Рейвен в полном недоумении уставилась на Келла.

— Я ничего не понимаю, — проговорила она. — Вы изволите шутить?

— О нет, миледи Фрейн, — ответил он с глубоким поклоном. — Разве я могу позволить такое с баронессой… — Сменив тон на серьезный, он добавил: — С этого дня, Рейвен, мы барон и баронесса Фрейн. Запомни это. Таким образом, ты уже не клятвопреступница, а послушная дочь своей матери, исполнившая обет и вышедшая замуж за человека, носящего титул.

— Но… как?

— Легче, нежели я предполагал. — Он иронически улыбнулся. — Джереми был совершенно прав: сундуки принца-регента настолько опустели, что он с радостью ухватился за мое предложение финансовой помощи. Поэтому я смог без всяких проволочек купить поместье в графстве Нортамберленд и заодно получить титул барона.

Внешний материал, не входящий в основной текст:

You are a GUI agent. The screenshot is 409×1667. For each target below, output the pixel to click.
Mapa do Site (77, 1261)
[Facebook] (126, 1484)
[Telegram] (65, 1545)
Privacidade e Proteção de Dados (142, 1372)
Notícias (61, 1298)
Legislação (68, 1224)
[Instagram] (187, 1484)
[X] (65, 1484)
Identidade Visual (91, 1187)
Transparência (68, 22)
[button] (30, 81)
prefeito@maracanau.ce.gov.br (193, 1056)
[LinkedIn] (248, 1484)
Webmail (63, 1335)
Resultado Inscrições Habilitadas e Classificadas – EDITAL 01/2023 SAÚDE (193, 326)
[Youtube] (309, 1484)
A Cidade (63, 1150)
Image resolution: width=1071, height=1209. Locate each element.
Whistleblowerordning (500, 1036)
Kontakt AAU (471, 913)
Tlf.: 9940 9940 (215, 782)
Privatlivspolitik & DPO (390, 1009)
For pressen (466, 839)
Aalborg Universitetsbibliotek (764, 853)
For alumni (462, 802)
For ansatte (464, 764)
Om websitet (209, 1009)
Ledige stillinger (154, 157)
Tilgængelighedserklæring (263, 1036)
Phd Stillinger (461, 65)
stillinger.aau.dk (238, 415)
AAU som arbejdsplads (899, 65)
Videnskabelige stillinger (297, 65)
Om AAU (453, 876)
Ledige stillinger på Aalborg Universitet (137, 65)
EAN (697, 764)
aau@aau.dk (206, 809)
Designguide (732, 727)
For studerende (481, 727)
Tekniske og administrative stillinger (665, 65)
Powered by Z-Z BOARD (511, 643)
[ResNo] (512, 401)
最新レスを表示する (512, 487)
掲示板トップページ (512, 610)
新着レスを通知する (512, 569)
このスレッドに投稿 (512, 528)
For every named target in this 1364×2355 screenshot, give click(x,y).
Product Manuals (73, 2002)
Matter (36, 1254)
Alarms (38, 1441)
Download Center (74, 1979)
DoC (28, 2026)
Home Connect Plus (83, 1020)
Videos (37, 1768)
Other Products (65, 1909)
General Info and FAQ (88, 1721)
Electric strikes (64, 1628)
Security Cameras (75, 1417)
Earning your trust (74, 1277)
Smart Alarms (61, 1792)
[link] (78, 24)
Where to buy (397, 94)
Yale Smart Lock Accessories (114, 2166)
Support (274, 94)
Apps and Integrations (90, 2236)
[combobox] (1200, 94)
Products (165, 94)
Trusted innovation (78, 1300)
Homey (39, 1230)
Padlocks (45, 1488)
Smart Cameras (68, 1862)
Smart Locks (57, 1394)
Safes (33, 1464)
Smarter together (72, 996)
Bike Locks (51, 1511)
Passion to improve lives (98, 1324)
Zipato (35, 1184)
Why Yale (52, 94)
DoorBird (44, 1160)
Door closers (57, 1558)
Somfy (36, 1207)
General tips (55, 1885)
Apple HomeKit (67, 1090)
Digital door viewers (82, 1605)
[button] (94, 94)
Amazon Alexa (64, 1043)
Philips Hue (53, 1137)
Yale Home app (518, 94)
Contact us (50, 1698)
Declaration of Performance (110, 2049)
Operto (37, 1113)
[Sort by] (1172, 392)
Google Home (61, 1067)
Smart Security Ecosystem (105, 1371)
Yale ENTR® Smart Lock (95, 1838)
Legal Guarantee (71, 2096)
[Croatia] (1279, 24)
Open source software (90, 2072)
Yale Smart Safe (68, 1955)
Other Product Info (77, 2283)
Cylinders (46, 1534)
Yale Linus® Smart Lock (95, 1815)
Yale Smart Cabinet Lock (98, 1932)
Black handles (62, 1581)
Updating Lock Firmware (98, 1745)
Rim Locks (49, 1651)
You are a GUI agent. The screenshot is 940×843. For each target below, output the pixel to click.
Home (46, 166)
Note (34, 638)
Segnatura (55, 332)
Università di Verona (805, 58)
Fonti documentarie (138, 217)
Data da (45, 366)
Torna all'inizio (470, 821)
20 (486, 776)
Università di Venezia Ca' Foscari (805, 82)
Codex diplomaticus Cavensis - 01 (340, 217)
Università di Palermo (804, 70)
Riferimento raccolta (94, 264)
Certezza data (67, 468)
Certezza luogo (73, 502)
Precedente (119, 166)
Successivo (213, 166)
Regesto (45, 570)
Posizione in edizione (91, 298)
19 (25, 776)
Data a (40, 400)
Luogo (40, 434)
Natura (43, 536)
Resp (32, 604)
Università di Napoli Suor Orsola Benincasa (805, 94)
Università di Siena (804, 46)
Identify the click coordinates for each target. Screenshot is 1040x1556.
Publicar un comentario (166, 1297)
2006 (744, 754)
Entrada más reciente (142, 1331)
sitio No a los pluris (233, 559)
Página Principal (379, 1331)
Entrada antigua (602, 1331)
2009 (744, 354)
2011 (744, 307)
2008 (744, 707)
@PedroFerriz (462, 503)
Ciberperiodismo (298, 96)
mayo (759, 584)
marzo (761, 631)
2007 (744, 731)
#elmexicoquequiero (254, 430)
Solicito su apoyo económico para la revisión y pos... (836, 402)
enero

Рейвен покачала головой — ей не верилось, что такое возможно. Значит, не напрасно Келл называл ее иногда «миледи»? Правда, он вкладывал в это иронический смысл, но получилось — как в воду глядел. И сделал он это исключительно для нее, потому что сам глубоко презирает все эти ранги, звания и привилегии.

Она сказала ему об этом, на что он небрежно ответил:

— Не волнуйся обо мне, дорогая. Для меня от этого ничего не изменится, внутри я останусь тем же, только обращаться ко мне станут по-иному: «милорд». А к тебе — «миледи».

— Думаю, меня это тоже никак не затронет, — задумчиво произнесла она. — Во всяком случае, я так и останусь незаконнорожденной. Плодом любви.

— Ну и что может быть лучше, черт возьми, чем плод любви? — почти крикнул он, вызвав некоторую оторопь своей вспышкой. — И какая, к дьяволу, разница, кем был или не был твой настоящий отец?

Рейвен не отвечала. Тогда он, смягчив тон, сказал:

— Конечно, баронесса — это не совсем герцогиня, но для начала тоже неплохо. А дальше посмотрим.

Не сдерживая улыбки, а также выступивших слез, она проговорила дрожащим голосом:

— Келл… Я просто не знаю, как вас благодарить. Это так великодушно с вашей стороны. Я…

«Я не могу, не должна его полюбить, — билось у нее в голове. — Он благороден, щедр — все так… Красив… Притягателен… Но полюбить его, привязаться всей душой будет для меня мукой. Ему не нужна моя душа, не нужны семья, дети. Только мое тело…»

Словно в ответ на ее мысли, он приблизился к ней, его руки обхватили ее плечи.

— Поздравляю вас, миледи, — сказал он, глядя ей прямо в глаза, в глубину той души, которую она так боялась ему отдать. — И знайте, баронесса, мне не нужна ваша благодарность, а только лишь…

От двери послышался сдержанный кашель: вошел дворецкий.

— Что вам, Ноулз? — не слишком терпеливо спросил Келл.

Тот протянул сложенный лист бумаги.

— Записка от мисс Уолш, сэр.

Келл пробежал глазами неровные строчки, лицо его застыло, и Рейвен почувствовала неладное.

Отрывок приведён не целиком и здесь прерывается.